# start of Source excerpt
Most young people were expected to choose their career paths early
and take a prescribed set of courses leading to their specialty;
there was no tradition of liberal education in the arts and sciences
or the possibility of elective courses.
Higher
education in the former Soviet Union has differed from that in America
or Europe mainly by its emphasis on research as the central mission
of the academy institutes, such as the Russian Academy of Sciences,
and on teaching as the province of the universities. Some mix of
the two is beginning to emerge in universities such as Moscow State
and St. Petersburg State, but, overall, universities in the FSU
have never been strong in basic research. In 1997, only 8.5 percent
of all researchers in all fields in Russia with doctoral degrees
were in universities, according to a recent article in Science magazine.
With all the financial pressures upon institutions, the teaching
load for most university professors is heavier, leaving them very
little time for research.
While
institutions of higher learning in the FSU have been largely freed
from control by their respective governments, the drastic decline
of federal support for universities, university researchers, and
graduate students, not to mention researchers in academy institutes,
has devastated the infrastructure for science and engineering and
indeed for nearly all specialties in the post-Soviet period. Tuition
fees have been introduced in many institutions, and the ability
to pay is beginning to have more influence than talent in determining
a students academic future. In the early 1980s, as Science
has reported, the Soviet Union had the largest community of scientists
and engineers on earth, larger than that in the United States. Today,
dramatically reduced research budgets have spelled the departure
or dismissal of more than half of all Russian scientists and engineers
active in 1990. Less than one-third of Russians with a science or
engineering education are now at work in their specialties.
Local
reformers and academic entrepreneurs have succeeded in pulling some
of their institutions into the new era, although few anticipated
the deepening financial and administrative crises at all levels
of education. A wide range of programs, some designed and financed
by Western organizations, to rebuild higher education, to create
private nongovernmental colleges and universities in Russia and
elsewhere, or to support individual scholars has certainly yielded
important benefits. Between 1993 and 1997, according to Science,
the number of higher education institutions in Russia increased
by 40 percent to 880, 302 of them nongovernmental. Hundreds of professors
whose salaries would have been cut drastically or their opportunities
for advancement blocked have received generous teaching appointments
as well as grants and awards.
But
individualizing opportunities does not address the structural problems
of institutions, and institutional strategies often require open-ended
support from outside donors. The new nongovernmental institutions
tend to benefit only those fortunate enough to be associated with
them. Most emphasize teaching in the areas now popular with students
in Russia and elsewhere in the FSU, such as management, law, and
economics, international relations, psychology, religion, and journalism.
# end of Source excerpt
# start of Material supplied
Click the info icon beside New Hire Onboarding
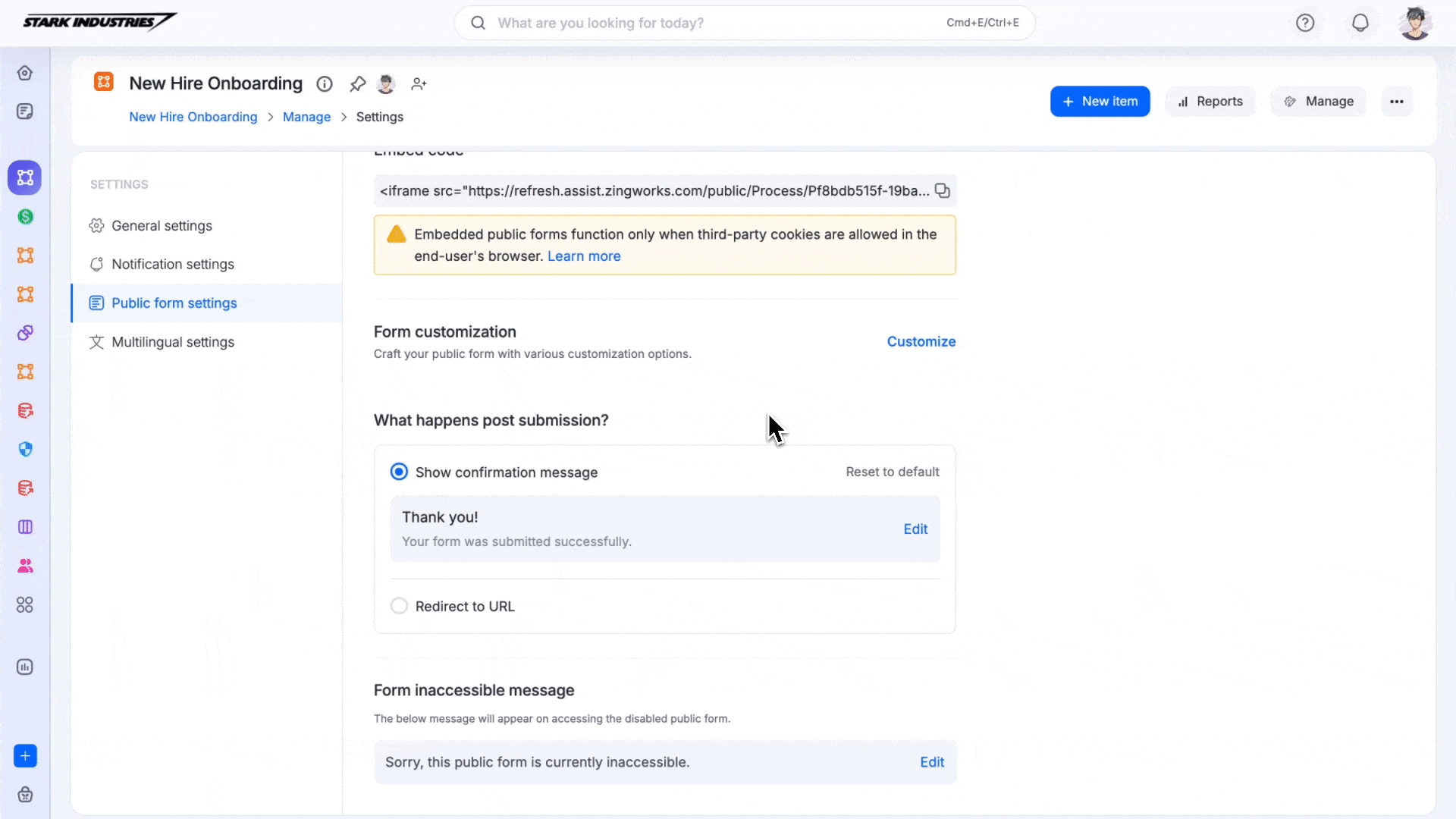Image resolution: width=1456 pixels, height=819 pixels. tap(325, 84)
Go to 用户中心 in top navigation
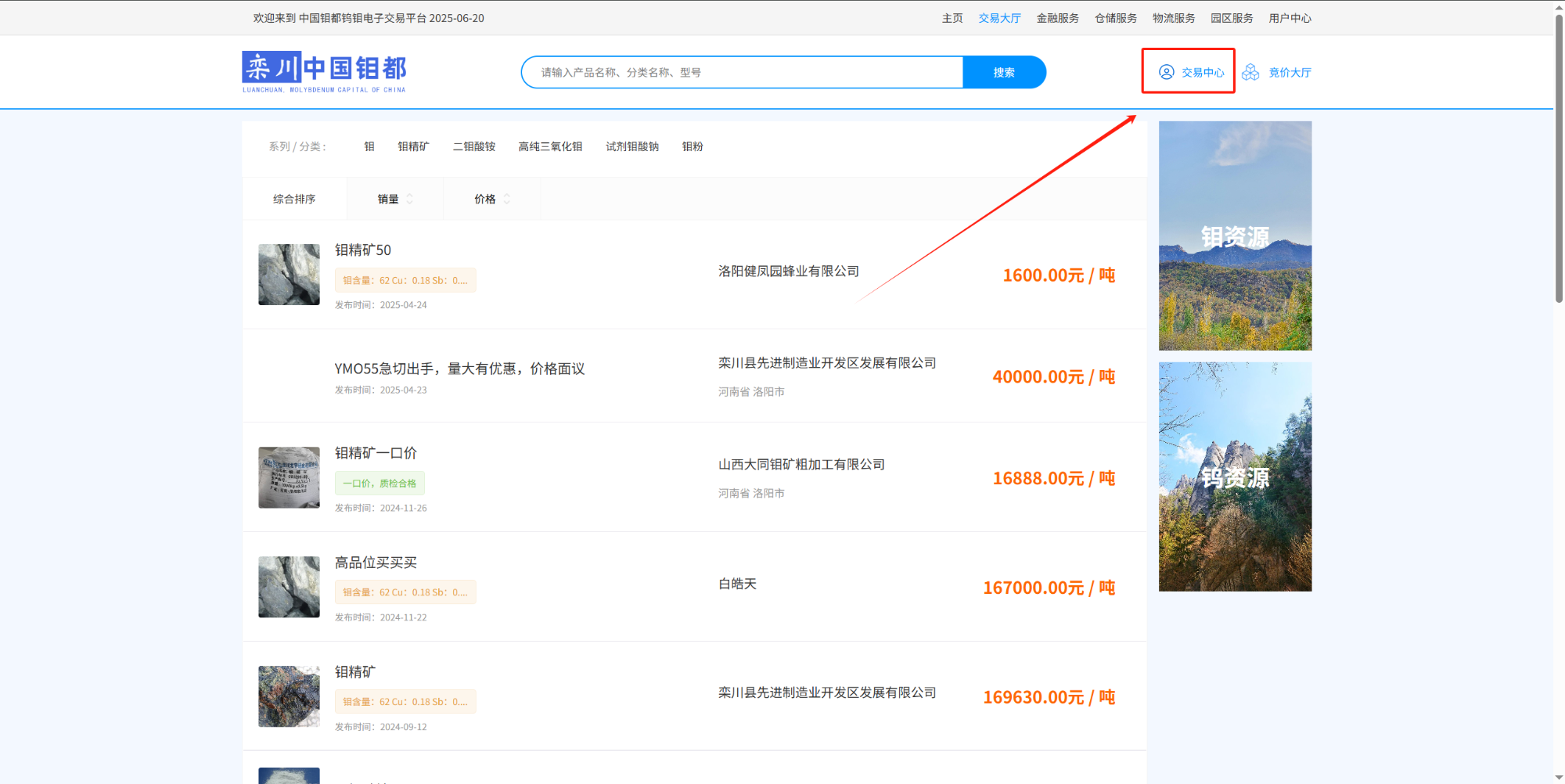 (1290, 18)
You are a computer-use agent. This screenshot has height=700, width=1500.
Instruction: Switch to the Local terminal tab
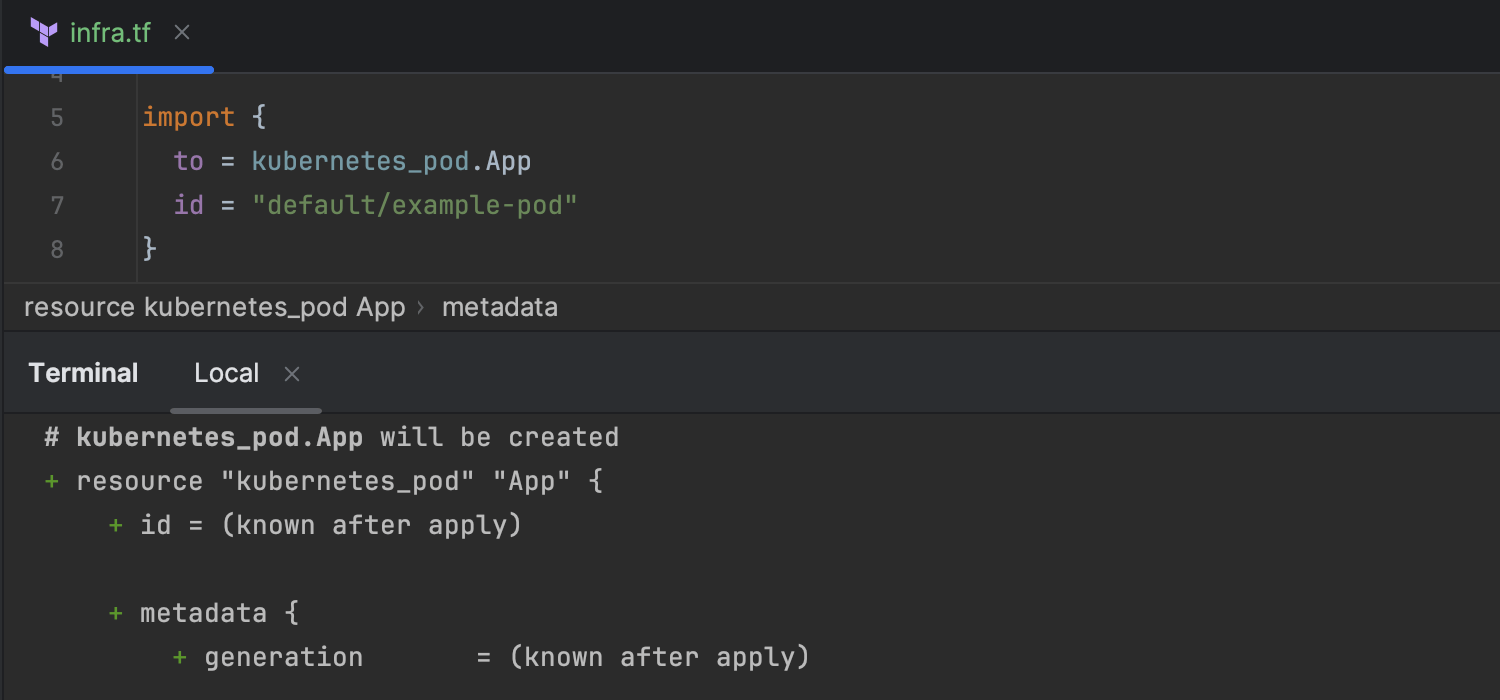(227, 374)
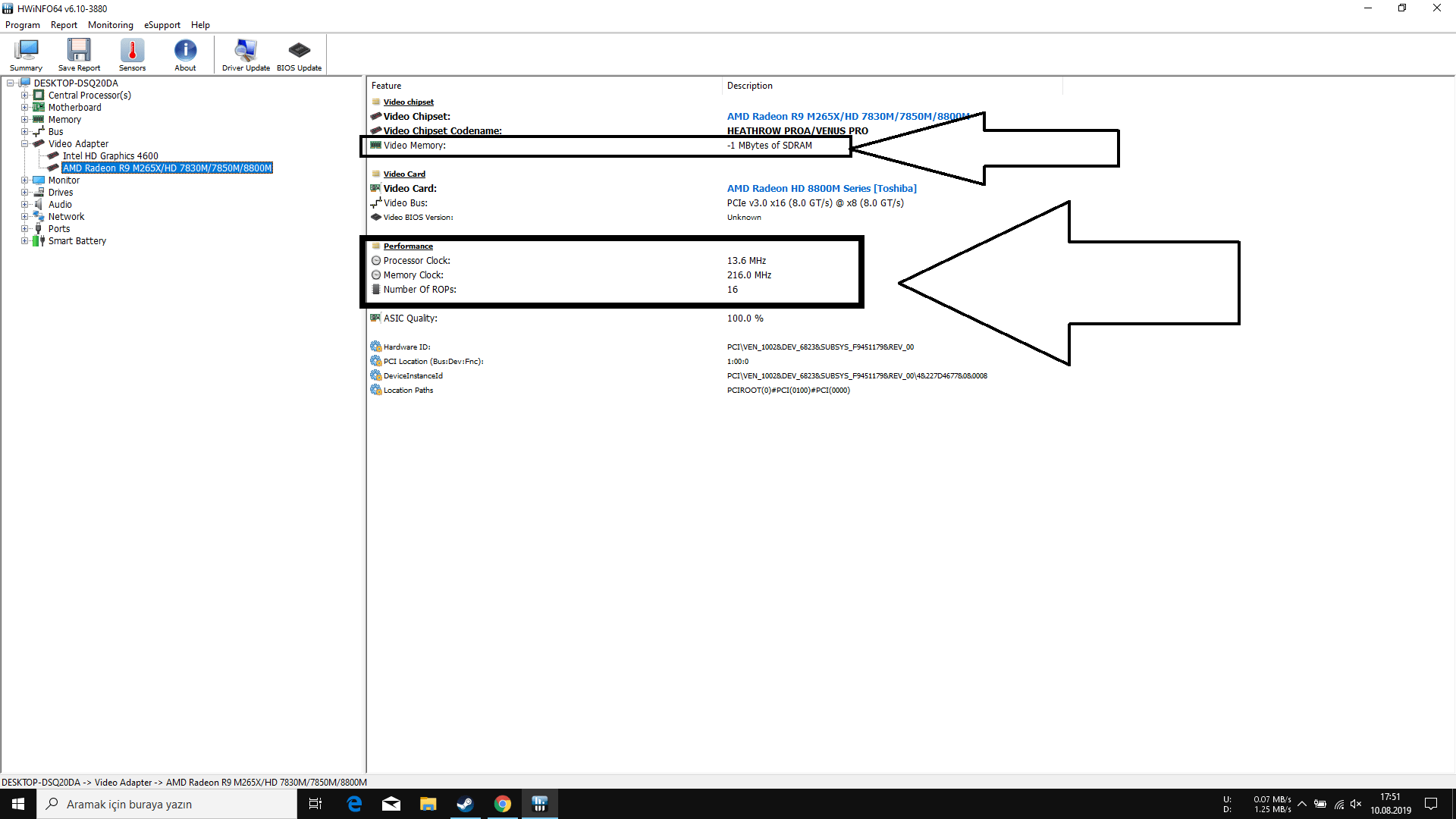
# end of Material supplied
:: Exercise directions ::
Repeat word for word the portion of the passage on higher education in the former Soviet Union, starting with "Most young people" and going on through "in Science magazine.".

:: Solution below ::
Most young people were expected to choose their career paths early
and take a prescribed set of courses leading to their specialty;
there was no tradition of liberal education in the arts and sciences
or the possibility of elective courses.
Higher
education in the former Soviet Union has differed from that in America
or Europe mainly by its emphasis on research as the central mission
of the academy institutes, such as the Russian Academy of Sciences,
and on teaching as the province of the universities. Some mix of
the two is beginning to emerge in universities such as Moscow State
and St. Petersburg State, but, overall, universities in the FSU
have never been strong in basic research. In 1997, only 8.5 percent
of all researchers in all fields in Russia with doctoral degrees
were in universities, according to a recent article in Science magazine.